Segment Start: Recorded data

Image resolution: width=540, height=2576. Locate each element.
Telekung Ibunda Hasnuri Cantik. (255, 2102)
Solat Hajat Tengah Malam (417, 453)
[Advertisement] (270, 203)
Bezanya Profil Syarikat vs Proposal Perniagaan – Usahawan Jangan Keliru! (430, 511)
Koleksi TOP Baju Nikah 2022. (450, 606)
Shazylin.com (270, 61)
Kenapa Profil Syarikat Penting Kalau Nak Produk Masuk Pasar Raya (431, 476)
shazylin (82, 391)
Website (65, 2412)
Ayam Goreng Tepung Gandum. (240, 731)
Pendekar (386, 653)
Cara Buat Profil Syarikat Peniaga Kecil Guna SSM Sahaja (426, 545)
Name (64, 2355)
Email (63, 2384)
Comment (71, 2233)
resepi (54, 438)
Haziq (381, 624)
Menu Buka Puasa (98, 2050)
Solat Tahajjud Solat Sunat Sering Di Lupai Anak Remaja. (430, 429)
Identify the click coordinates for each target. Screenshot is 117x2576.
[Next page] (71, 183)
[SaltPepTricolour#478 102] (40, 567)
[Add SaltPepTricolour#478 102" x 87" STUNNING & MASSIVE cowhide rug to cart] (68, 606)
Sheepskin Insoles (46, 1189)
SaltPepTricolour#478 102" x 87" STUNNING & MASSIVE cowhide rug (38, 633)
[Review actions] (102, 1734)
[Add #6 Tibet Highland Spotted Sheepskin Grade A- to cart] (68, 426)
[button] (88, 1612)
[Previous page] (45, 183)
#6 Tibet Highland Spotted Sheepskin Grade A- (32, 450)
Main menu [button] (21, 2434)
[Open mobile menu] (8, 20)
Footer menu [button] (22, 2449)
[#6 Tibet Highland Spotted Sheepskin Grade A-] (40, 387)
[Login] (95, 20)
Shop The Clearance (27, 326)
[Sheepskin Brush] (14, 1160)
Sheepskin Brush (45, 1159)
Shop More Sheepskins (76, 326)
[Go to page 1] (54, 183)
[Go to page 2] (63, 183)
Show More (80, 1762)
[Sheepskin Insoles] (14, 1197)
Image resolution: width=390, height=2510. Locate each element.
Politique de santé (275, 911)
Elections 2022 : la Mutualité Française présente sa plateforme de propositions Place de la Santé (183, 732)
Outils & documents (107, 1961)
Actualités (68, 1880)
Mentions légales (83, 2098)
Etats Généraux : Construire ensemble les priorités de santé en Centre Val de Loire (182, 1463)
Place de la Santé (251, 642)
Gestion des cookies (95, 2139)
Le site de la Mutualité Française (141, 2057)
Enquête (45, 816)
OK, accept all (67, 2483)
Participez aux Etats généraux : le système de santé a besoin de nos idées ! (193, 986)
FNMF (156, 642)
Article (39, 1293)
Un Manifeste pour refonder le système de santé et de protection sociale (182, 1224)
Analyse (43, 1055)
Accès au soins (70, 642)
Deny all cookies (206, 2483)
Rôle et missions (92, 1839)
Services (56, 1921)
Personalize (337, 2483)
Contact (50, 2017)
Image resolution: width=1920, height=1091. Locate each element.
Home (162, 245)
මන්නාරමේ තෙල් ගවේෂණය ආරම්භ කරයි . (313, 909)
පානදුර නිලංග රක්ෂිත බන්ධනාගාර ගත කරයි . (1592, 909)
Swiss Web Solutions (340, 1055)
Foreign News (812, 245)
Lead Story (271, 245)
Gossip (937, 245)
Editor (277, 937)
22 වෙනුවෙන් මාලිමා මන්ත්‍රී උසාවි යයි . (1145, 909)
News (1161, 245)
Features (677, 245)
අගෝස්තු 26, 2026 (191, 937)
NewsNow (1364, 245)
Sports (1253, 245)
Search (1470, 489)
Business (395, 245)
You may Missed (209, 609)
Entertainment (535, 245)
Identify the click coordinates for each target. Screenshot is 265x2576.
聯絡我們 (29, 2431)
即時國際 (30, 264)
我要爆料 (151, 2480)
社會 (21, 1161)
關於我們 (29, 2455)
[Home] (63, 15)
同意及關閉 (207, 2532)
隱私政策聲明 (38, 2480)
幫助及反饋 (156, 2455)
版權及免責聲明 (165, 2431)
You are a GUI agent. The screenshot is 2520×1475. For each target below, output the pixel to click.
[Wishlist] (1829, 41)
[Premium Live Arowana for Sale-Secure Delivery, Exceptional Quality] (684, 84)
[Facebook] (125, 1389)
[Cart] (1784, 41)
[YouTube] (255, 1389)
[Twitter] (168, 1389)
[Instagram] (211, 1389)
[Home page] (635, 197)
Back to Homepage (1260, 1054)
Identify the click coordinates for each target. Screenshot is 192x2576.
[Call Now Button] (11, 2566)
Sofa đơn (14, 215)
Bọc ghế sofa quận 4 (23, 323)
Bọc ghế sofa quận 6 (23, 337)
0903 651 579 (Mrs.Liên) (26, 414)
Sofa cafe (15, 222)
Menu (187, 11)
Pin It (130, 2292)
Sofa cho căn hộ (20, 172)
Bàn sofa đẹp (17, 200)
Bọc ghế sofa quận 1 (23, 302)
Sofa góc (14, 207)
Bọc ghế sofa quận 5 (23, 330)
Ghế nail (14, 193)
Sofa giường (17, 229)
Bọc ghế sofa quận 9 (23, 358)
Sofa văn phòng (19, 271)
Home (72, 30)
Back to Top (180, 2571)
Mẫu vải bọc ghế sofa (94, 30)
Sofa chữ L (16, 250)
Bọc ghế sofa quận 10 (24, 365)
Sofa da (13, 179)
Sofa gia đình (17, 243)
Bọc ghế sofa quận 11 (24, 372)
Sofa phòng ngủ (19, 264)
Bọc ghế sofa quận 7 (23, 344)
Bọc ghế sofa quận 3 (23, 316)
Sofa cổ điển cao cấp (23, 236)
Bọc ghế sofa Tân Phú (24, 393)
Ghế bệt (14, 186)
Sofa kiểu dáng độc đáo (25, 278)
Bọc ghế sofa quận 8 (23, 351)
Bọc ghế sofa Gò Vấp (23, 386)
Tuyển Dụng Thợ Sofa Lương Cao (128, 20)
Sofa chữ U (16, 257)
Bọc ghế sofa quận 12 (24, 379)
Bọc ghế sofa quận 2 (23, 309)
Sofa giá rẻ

Segment End: Recorded data

Task to carry out: Every line from the one containing "Sofa da (13, 179)" through the last line of the entries above must be output exactly. Leave the rest out.

Result of this task:
Sofa da (13, 179)
Sofa gia đình (17, 243)
Bọc ghế sofa quận 11 (24, 372)
Sofa phòng ngủ (19, 264)
Bọc ghế sofa quận 7 (23, 344)
Bọc ghế sofa quận 3 (23, 316)
Sofa cổ điển cao cấp (23, 236)
Bọc ghế sofa Tân Phú (24, 393)
Ghế bệt (14, 186)
Sofa kiểu dáng độc đáo (25, 278)
Bọc ghế sofa quận 8 (23, 351)
Bọc ghế sofa Gò Vấp (23, 386)
Tuyển Dụng Thợ Sofa Lương Cao (128, 20)
Sofa chữ U (16, 257)
Bọc ghế sofa quận 12 (24, 379)
Bọc ghế sofa quận 2 (23, 309)
Sofa giá rẻ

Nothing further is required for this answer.